● **EXERCISE AIM**
All lines from the one that contains "Task: Click the Lagre save icon" to the end of the data must be retyped exactly. Pictures are not retyped.

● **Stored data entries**
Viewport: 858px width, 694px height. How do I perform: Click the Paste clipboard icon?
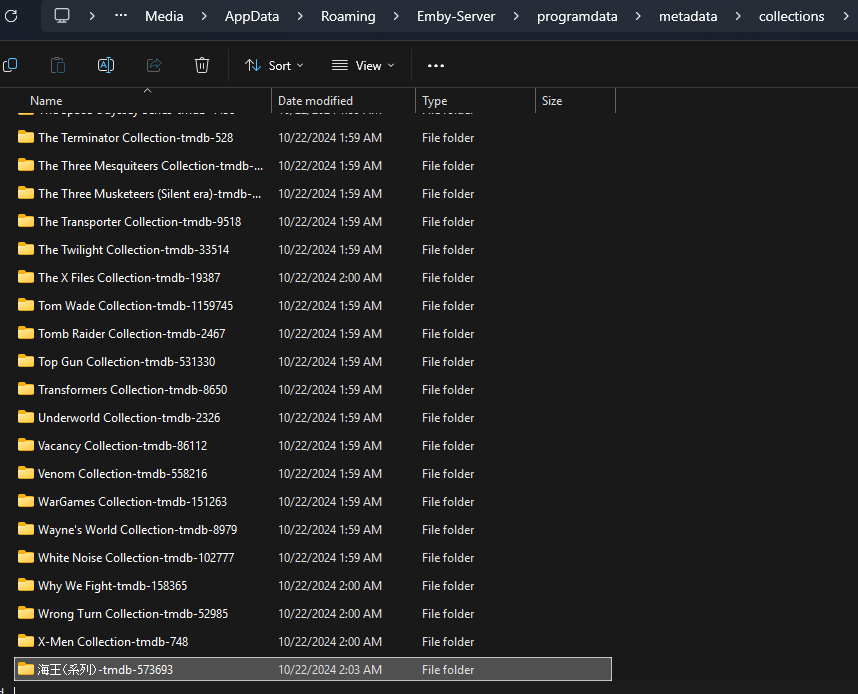tap(58, 65)
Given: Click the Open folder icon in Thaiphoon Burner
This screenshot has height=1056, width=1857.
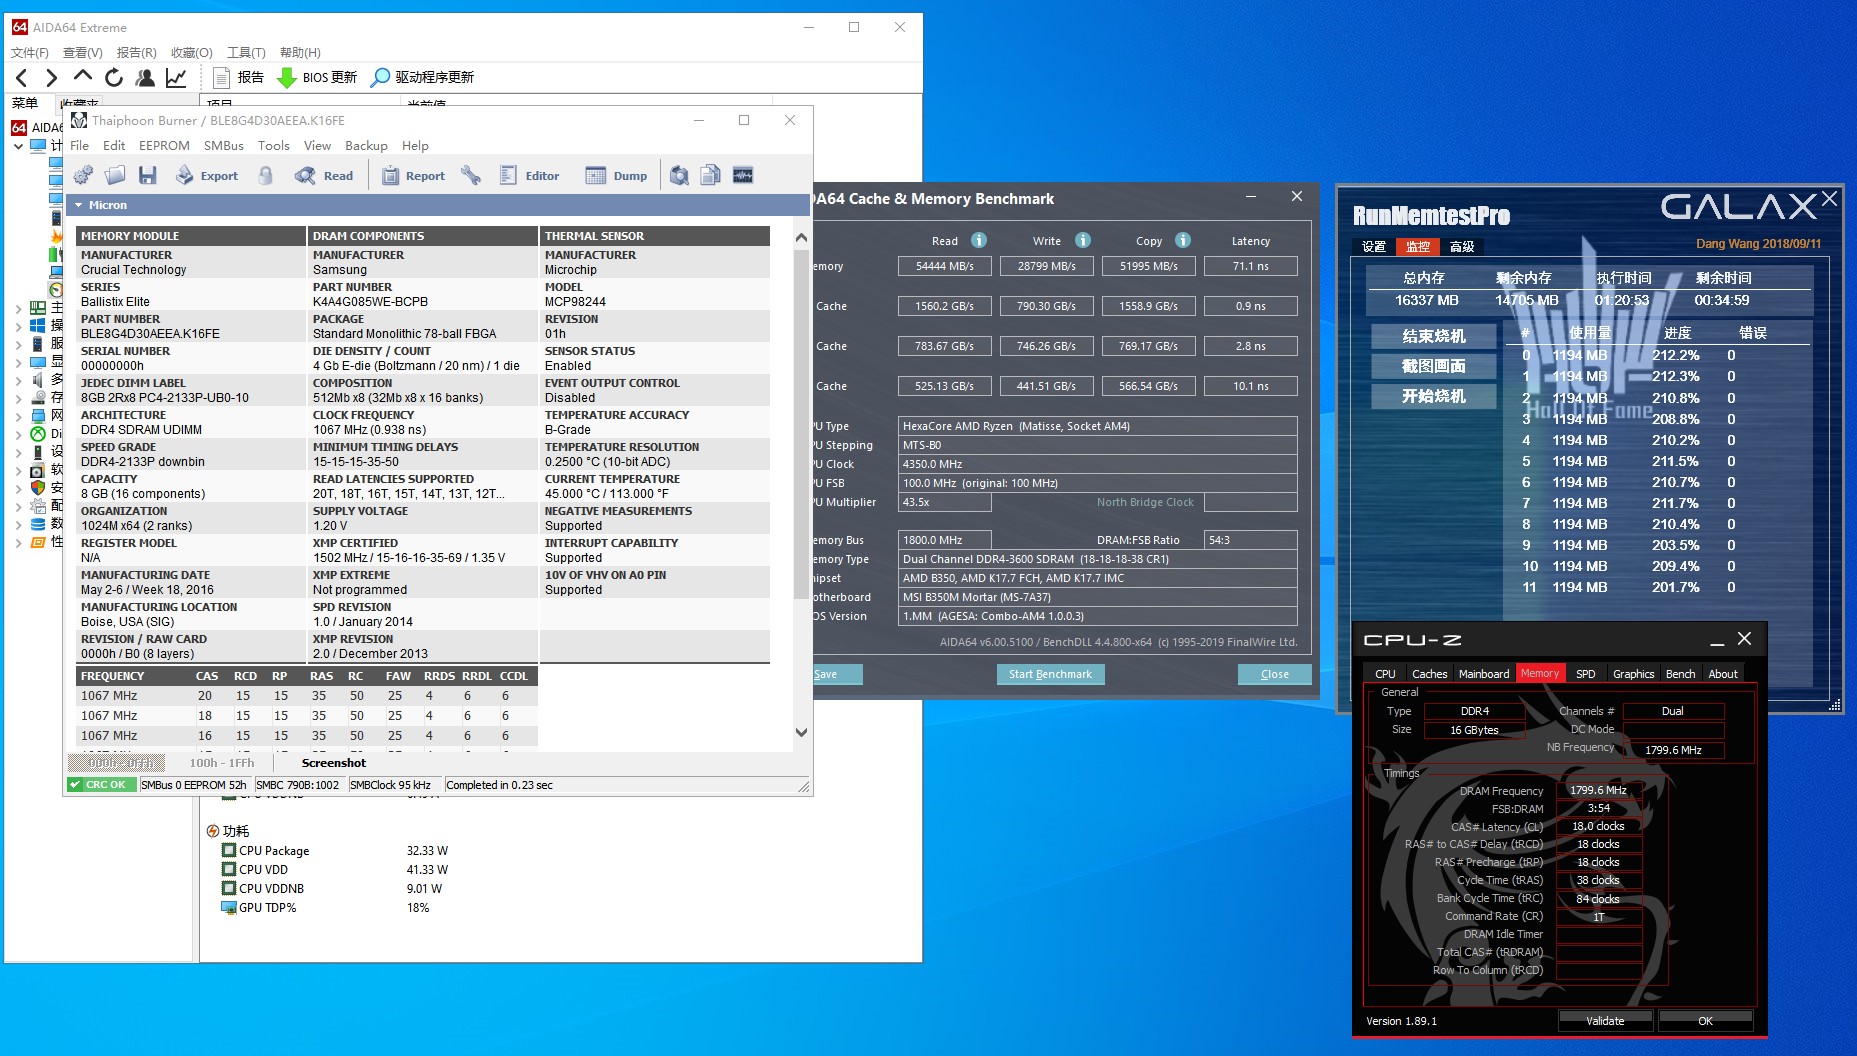Looking at the screenshot, I should click(x=115, y=176).
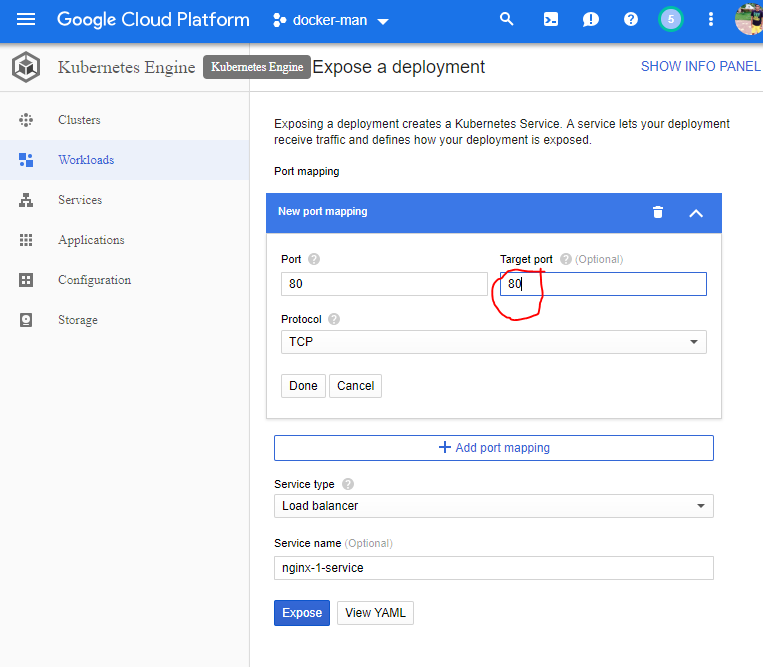
Task: Open the docker-man project selector
Action: coord(331,20)
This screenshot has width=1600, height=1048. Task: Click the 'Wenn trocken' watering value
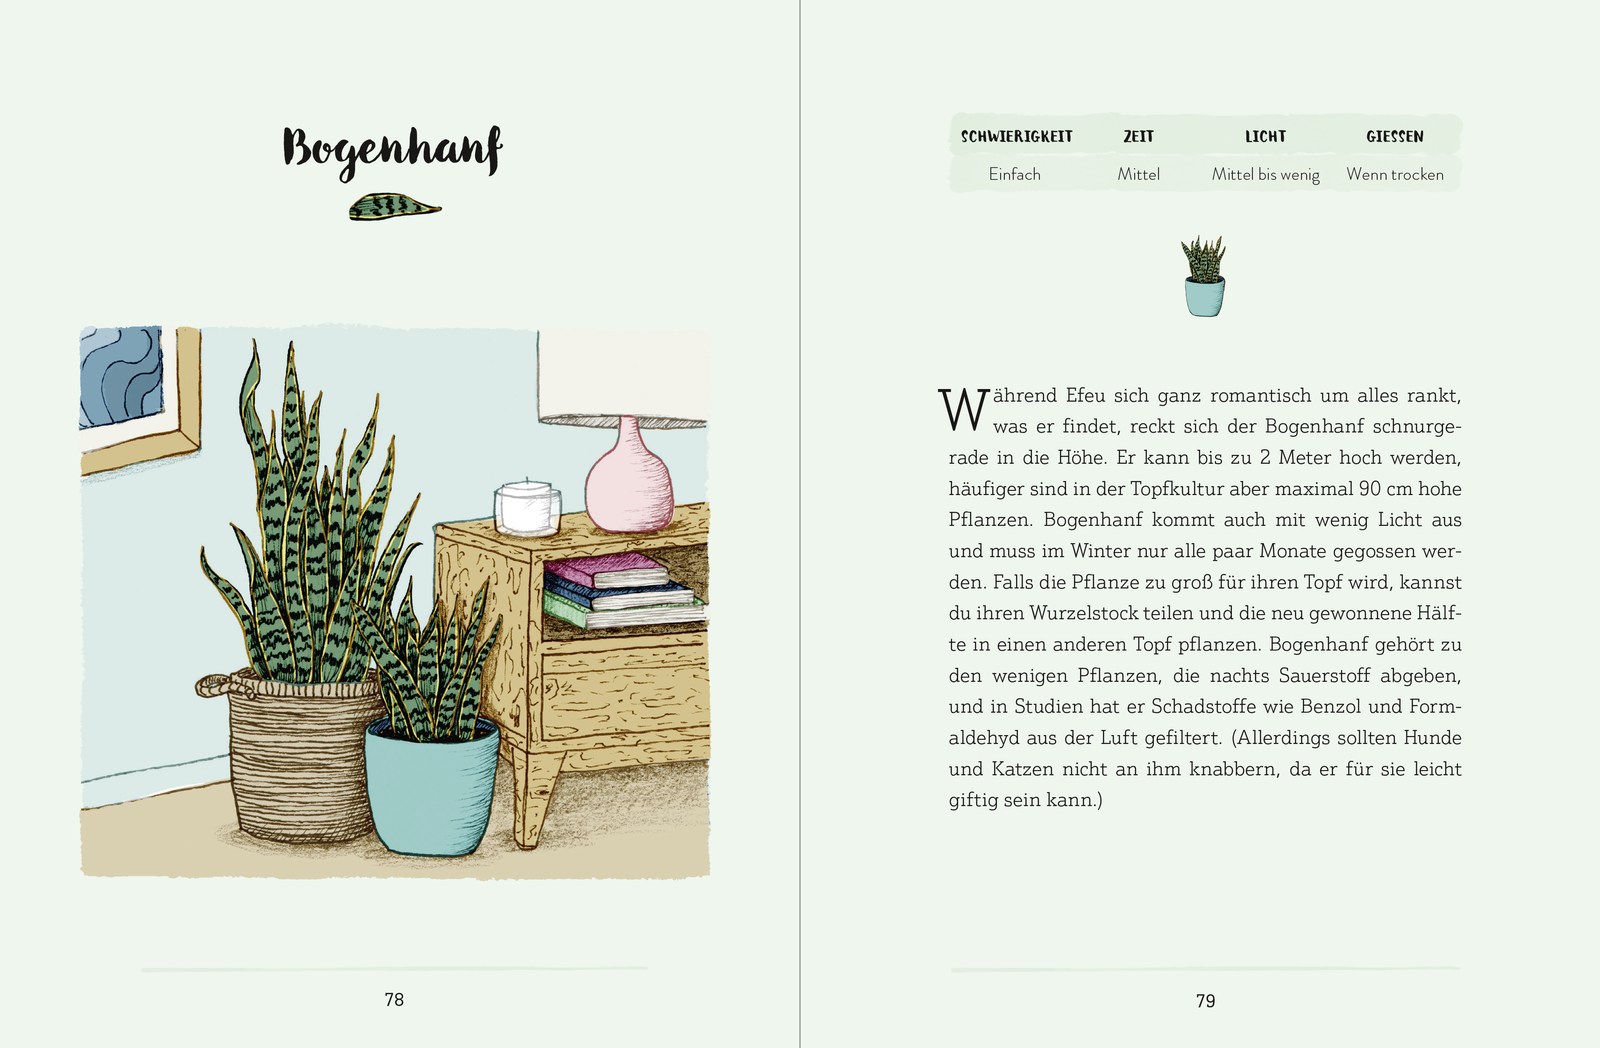[1394, 175]
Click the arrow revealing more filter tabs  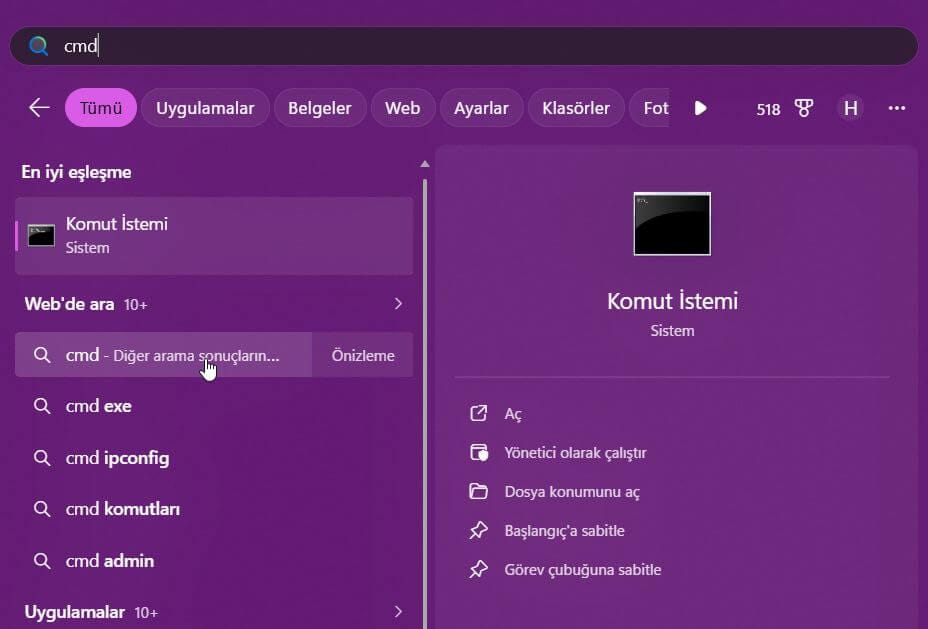point(699,108)
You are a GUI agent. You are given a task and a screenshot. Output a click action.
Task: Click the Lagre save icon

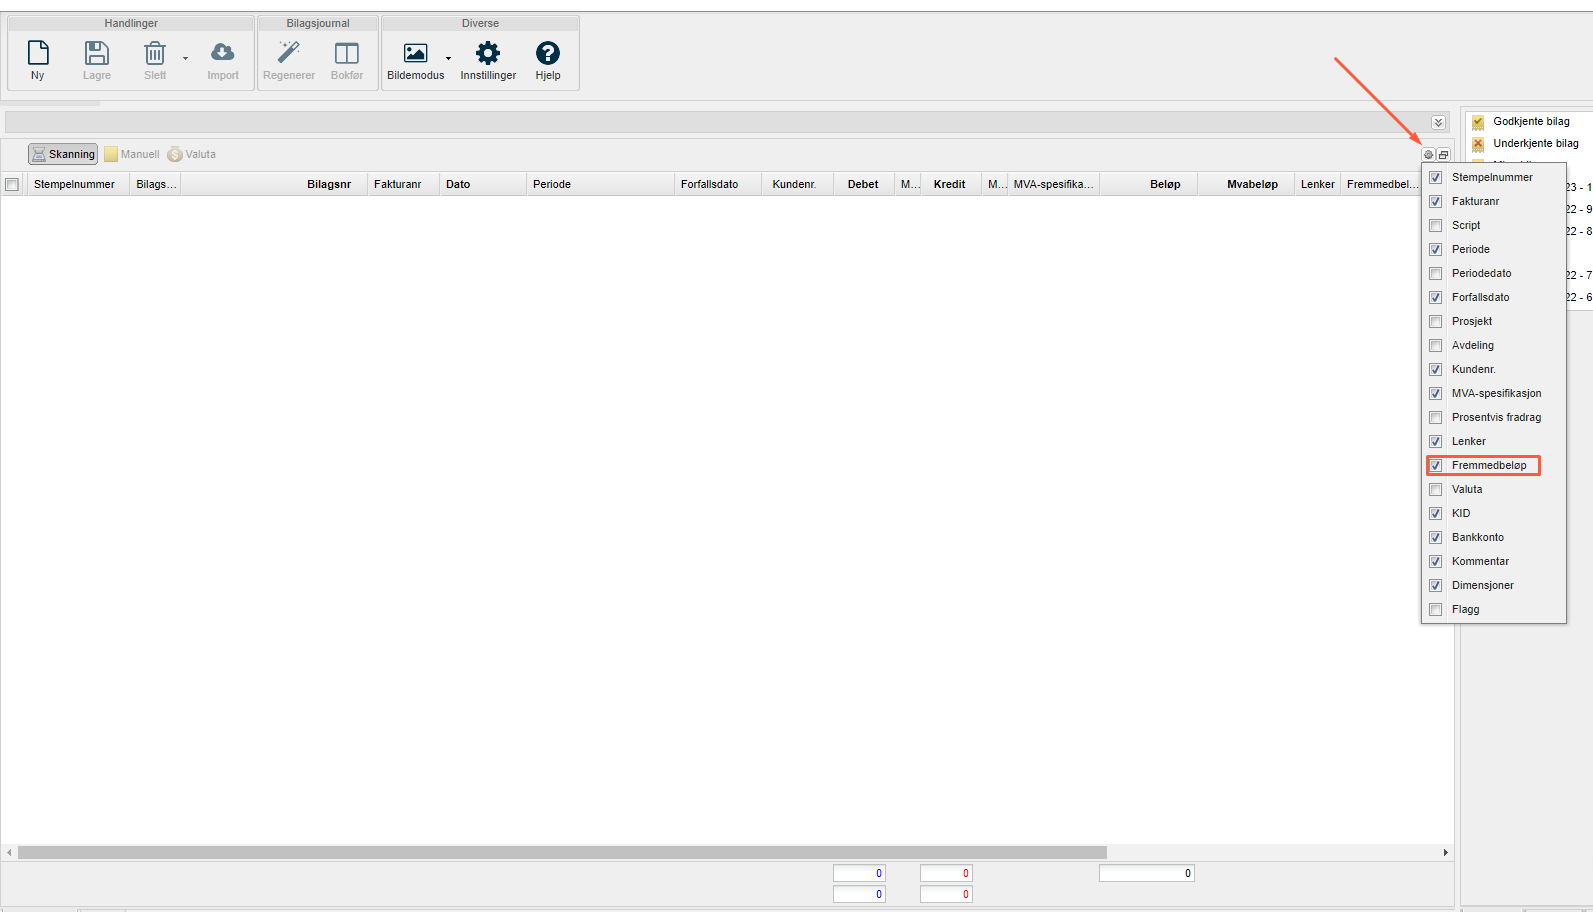coord(97,53)
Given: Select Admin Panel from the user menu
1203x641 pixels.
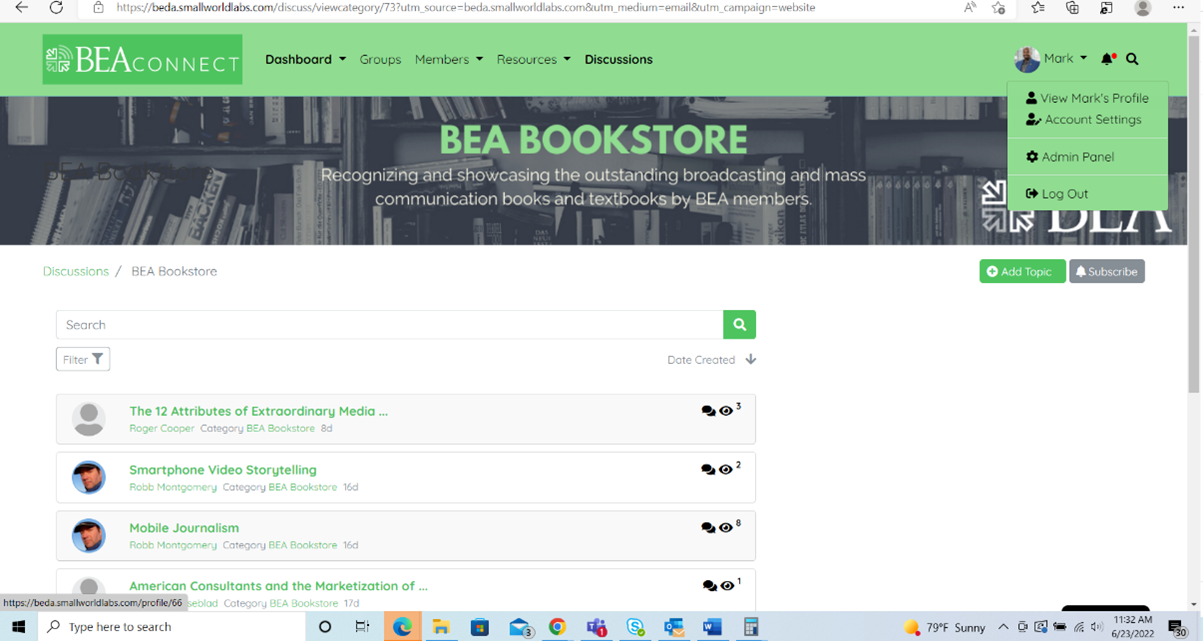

● **TASK SOLUTION**
Task: Click the Lagre save icon

coord(97,53)
Given: Select Admin Panel from the user menu
1203x641 pixels.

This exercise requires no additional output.